EXCERPT PROVIDED
# # # # # # #
THE EXCITING WORLD OF FUTURE COMMUNICATIONS

讲座时间

2014-08-23, 9:30 am-11:00am

讲座地点

阶梯教室J-110

讲座人

Prof. Raj Mittra  (IEEE Life Fellow, The Pennsylvania State University)

讲座人介绍

Raj Mittra is a Professor in the Electrical Engineering department of the Pennsylvania State University, where he is the Director of the Electromagnetic Communication Laboratory. Prior to joining Penn State he was a Professor in the Electrical and Computer Engineering at the University of Illinois in Urbana Champaign from 1957 through 1996, when he moved to his present position at the Penn State University.
He is a Life Fellow of the IEEE, a Past-President of AP-S, and he has served as the Editor of the Transactions of the Antennas and Propagation Society. He won the Guggenheim Fellowship Award in 1965, the IEEE Centennial Medal in 1984, and the IEEE Millennium Medal in 2000. Other honors include the IEEE/AP-S Distinguished Achievement Award in 2002, the Chen-To Tai Education Award in 2004 and the IEEE Electromagnetics Award in 2006, and the IEEE James H. Mulligan Award in 2011. He has been a Visiting Professor at Oxford University, Oxford, England and at the Technical University of Denmark, Lyngby, Denmark.
# # # # # # #
WHAT THIS EXERCISE ASKS
- 1) Answer each question from the lecture announcement, one per line:
(a) On what date and at what time is the lecture held?
(b) Which laboratory does Raj Mittra direct at the Pennsylvania State University?
(c) In what year did he receive the IEEE Millennium Medal?
- 2) Using the lecture announcement, explain in one to three sentences why Raj Mittra's time as a professor at the University of Illinois in Urbana Champaign ended in 1996.

MATERIAL
# # # # # # #
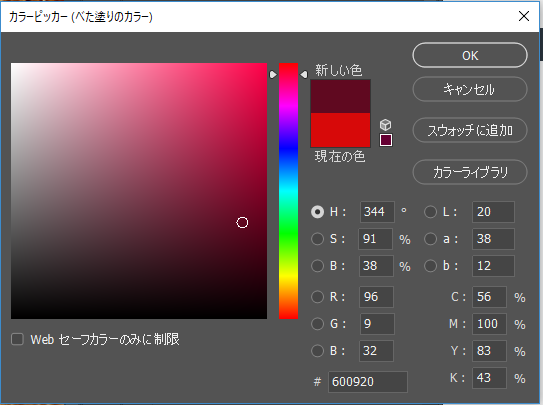
Task: Click the vertical hue spectrum strip
Action: point(288,191)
# # # # # # #
RESPONSES TO THE EXERCISE
- 1)
(a) 2014-08-23, 9:30 am-11:00am
(b) The Electromagnetic Communication Laboratory
(c) 2000

- 2) He was a professor there from 1957 through 1996, when he moved to his present position at the Pennsylvania State University. He now directs the Electromagnetic Communication Laboratory in that university's Electrical Engineering department.